→ JOB
Copy each of the following items word for word, without changing anything.

→ RECORDS FOR THIS EXERCISE
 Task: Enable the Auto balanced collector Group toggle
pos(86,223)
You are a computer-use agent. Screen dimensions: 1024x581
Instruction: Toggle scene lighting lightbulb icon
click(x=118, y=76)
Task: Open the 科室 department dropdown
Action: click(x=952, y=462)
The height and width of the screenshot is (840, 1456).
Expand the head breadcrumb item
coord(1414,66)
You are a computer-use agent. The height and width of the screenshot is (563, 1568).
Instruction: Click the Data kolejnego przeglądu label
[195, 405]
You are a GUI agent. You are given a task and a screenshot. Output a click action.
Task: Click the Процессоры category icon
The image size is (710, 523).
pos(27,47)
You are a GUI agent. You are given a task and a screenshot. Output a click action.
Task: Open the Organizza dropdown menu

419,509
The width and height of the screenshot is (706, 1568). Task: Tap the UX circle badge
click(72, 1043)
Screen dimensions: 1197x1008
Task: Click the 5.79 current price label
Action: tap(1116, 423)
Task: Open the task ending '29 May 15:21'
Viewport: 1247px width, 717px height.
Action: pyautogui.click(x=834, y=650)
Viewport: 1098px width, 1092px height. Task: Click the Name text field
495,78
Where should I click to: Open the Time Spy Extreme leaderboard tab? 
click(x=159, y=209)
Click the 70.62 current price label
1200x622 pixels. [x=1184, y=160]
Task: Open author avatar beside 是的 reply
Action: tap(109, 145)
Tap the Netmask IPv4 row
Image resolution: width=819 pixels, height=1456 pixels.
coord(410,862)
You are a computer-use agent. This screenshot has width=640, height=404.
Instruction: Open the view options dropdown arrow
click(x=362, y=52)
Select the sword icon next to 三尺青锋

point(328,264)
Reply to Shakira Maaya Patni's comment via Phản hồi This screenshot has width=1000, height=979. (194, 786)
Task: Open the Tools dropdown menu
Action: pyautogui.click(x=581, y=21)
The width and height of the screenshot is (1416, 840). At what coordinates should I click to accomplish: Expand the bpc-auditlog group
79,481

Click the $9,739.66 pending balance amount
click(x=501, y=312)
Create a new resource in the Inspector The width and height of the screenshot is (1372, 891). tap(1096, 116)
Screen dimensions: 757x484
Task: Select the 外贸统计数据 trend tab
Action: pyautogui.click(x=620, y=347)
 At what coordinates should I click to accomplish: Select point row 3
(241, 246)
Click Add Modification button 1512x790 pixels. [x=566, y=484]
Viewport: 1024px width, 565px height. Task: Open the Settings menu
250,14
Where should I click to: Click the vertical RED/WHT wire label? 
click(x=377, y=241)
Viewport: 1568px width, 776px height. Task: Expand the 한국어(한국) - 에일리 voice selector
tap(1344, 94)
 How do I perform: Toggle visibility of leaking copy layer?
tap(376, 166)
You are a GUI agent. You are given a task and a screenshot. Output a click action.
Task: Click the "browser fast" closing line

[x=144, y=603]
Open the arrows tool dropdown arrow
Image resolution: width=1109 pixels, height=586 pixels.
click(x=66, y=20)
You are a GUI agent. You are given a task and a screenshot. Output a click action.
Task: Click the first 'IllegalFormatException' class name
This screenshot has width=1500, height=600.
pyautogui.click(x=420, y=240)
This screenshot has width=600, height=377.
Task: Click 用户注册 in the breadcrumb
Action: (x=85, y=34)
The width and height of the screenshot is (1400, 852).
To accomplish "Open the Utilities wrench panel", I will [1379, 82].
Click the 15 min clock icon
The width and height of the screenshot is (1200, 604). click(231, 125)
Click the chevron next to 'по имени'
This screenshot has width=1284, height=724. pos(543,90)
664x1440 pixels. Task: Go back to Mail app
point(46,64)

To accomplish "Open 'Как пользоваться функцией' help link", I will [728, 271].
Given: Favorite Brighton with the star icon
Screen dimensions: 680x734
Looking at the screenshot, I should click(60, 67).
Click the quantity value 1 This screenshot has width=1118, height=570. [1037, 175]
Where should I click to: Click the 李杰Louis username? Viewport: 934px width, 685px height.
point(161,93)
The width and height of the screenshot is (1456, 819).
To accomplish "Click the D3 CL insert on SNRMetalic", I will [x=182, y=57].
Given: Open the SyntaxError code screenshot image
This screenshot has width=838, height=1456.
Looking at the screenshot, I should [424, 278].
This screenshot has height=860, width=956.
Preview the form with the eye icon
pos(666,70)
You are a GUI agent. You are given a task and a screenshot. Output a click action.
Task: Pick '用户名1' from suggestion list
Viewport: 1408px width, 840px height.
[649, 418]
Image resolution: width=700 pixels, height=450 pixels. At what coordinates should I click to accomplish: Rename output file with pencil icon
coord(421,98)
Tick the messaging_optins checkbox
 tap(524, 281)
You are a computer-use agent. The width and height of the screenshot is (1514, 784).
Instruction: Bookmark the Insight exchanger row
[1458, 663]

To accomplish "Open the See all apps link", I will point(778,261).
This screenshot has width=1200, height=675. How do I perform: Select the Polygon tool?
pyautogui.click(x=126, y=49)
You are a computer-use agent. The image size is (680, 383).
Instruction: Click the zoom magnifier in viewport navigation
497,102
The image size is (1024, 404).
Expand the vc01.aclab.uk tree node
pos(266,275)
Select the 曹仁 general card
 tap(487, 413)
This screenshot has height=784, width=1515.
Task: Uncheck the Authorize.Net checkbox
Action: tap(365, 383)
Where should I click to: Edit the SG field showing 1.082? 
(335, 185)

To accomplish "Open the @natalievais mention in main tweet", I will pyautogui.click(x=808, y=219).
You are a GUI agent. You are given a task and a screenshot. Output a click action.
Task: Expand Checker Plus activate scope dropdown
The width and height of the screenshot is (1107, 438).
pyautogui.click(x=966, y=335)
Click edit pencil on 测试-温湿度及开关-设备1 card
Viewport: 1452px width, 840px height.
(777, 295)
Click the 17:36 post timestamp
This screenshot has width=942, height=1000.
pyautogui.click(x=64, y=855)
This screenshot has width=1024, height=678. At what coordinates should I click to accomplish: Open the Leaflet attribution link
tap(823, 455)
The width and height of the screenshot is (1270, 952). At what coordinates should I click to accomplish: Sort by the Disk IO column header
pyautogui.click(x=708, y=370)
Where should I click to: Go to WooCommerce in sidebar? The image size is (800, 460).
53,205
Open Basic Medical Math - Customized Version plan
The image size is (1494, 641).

→ WORKED ANSWER
 Task: Enable the Auto balanced collector Group toggle
pos(86,223)
You are a computer-use agent. Screen dimensions: 1024x581
Instruction: Toggle scene lighting lightbulb icon
click(x=118, y=76)
Task: Open the 科室 department dropdown
Action: click(x=952, y=462)
The height and width of the screenshot is (840, 1456).
Expand the head breadcrumb item
coord(1414,66)
You are a computer-use agent. The height and width of the screenshot is (563, 1568).
Instruction: Click the Data kolejnego przeglądu label
[195, 405]
You are a GUI agent. You are given a task and a screenshot. Output a click action.
Task: Click the Процессоры category icon
The image size is (710, 523).
pos(27,47)
You are a GUI agent. You are given a task and a screenshot. Output a click action.
Task: Open the Organizza dropdown menu

419,509
The width and height of the screenshot is (706, 1568). Task: Tap the UX circle badge
click(72, 1043)
Screen dimensions: 1197x1008
Task: Click the 5.79 current price label
Action: tap(1116, 423)
Task: Open the task ending '29 May 15:21'
Viewport: 1247px width, 717px height.
Action: pyautogui.click(x=834, y=650)
Viewport: 1098px width, 1092px height. Task: Click the Name text field
495,78
Where should I click to: Open the Time Spy Extreme leaderboard tab? 
click(x=159, y=209)
Click the 70.62 current price label
1200x622 pixels. [x=1184, y=160]
Task: Open author avatar beside 是的 reply
Action: tap(109, 145)
Tap the Netmask IPv4 row
Image resolution: width=819 pixels, height=1456 pixels.
coord(410,862)
You are a computer-use agent. This screenshot has width=640, height=404.
Instruction: Open the view options dropdown arrow
click(x=362, y=52)
Select the sword icon next to 三尺青锋

point(328,264)
Reply to Shakira Maaya Patni's comment via Phản hồi This screenshot has width=1000, height=979. (194, 786)
Task: Open the Tools dropdown menu
Action: pyautogui.click(x=581, y=21)
The width and height of the screenshot is (1416, 840). At what coordinates should I click to accomplish: Expand the bpc-auditlog group
79,481

Click the $9,739.66 pending balance amount
click(x=501, y=312)
Create a new resource in the Inspector The width and height of the screenshot is (1372, 891). tap(1096, 116)
Screen dimensions: 757x484
Task: Select the 外贸统计数据 trend tab
Action: pyautogui.click(x=620, y=347)
 At what coordinates should I click to accomplish: Select point row 3
(241, 246)
Click Add Modification button 1512x790 pixels. [x=566, y=484]
Viewport: 1024px width, 565px height. Task: Open the Settings menu
250,14
Where should I click to: Click the vertical RED/WHT wire label? 
click(x=377, y=241)
Viewport: 1568px width, 776px height. Task: Expand the 한국어(한국) - 에일리 voice selector
tap(1344, 94)
 How do I perform: Toggle visibility of leaking copy layer?
tap(376, 166)
You are a GUI agent. You are given a task and a screenshot. Output a click action.
Task: Click the "browser fast" closing line

[x=144, y=603]
Open the arrows tool dropdown arrow
Image resolution: width=1109 pixels, height=586 pixels.
click(x=66, y=20)
You are a GUI agent. You are given a task and a screenshot. Output a click action.
Task: Click the first 'IllegalFormatException' class name
This screenshot has width=1500, height=600.
pyautogui.click(x=420, y=240)
This screenshot has width=600, height=377.
Task: Click 用户注册 in the breadcrumb
Action: (x=85, y=34)
The width and height of the screenshot is (1400, 852).
To accomplish "Open the Utilities wrench panel", I will [1379, 82].
Click the 15 min clock icon
The width and height of the screenshot is (1200, 604). click(231, 125)
Click the chevron next to 'по имени'
This screenshot has width=1284, height=724. pos(543,90)
664x1440 pixels. Task: Go back to Mail app
point(46,64)

To accomplish "Open 'Как пользоваться функцией' help link", I will [728, 271].
Given: Favorite Brighton with the star icon
Screen dimensions: 680x734
Looking at the screenshot, I should click(60, 67).
Click the quantity value 1 This screenshot has width=1118, height=570. [1037, 175]
Where should I click to: Click the 李杰Louis username? Viewport: 934px width, 685px height.
point(161,93)
The width and height of the screenshot is (1456, 819).
To accomplish "Click the D3 CL insert on SNRMetalic", I will [x=182, y=57].
Given: Open the SyntaxError code screenshot image
This screenshot has width=838, height=1456.
Looking at the screenshot, I should [424, 278].
This screenshot has height=860, width=956.
Preview the form with the eye icon
pos(666,70)
You are a GUI agent. You are given a task and a screenshot. Output a click action.
Task: Pick '用户名1' from suggestion list
Viewport: 1408px width, 840px height.
[649, 418]
Image resolution: width=700 pixels, height=450 pixels. At what coordinates should I click to accomplish: Rename output file with pencil icon
coord(421,98)
Tick the messaging_optins checkbox
 tap(524, 281)
You are a computer-use agent. The width and height of the screenshot is (1514, 784).
Instruction: Bookmark the Insight exchanger row
[1458, 663]

To accomplish "Open the See all apps link", I will point(778,261).
This screenshot has width=1200, height=675. How do I perform: Select the Polygon tool?
pyautogui.click(x=126, y=49)
You are a computer-use agent. The image size is (680, 383).
Instruction: Click the zoom magnifier in viewport navigation
497,102
The image size is (1024, 404).
Expand the vc01.aclab.uk tree node
pos(266,275)
Select the 曹仁 general card
 tap(487, 413)
This screenshot has height=784, width=1515.
Task: Uncheck the Authorize.Net checkbox
Action: tap(365, 383)
Where should I click to: Edit the SG field showing 1.082? 
(335, 185)

To accomplish "Open the @natalievais mention in main tweet", I will pyautogui.click(x=808, y=219).
You are a GUI agent. You are given a task and a screenshot. Output a click action.
Task: Expand Checker Plus activate scope dropdown
The width and height of the screenshot is (1107, 438).
pyautogui.click(x=966, y=335)
Click edit pencil on 测试-温湿度及开关-设备1 card
Viewport: 1452px width, 840px height.
(777, 295)
Click the 17:36 post timestamp
This screenshot has width=942, height=1000.
pyautogui.click(x=64, y=855)
This screenshot has width=1024, height=678. At what coordinates should I click to accomplish: Open the Leaflet attribution link
tap(823, 455)
The width and height of the screenshot is (1270, 952). At what coordinates should I click to accomplish: Sort by the Disk IO column header
pyautogui.click(x=708, y=370)
Where should I click to: Go to WooCommerce in sidebar? The image size is (800, 460).
53,205
Open Basic Medical Math - Customized Version plan
The image size is (1494, 641).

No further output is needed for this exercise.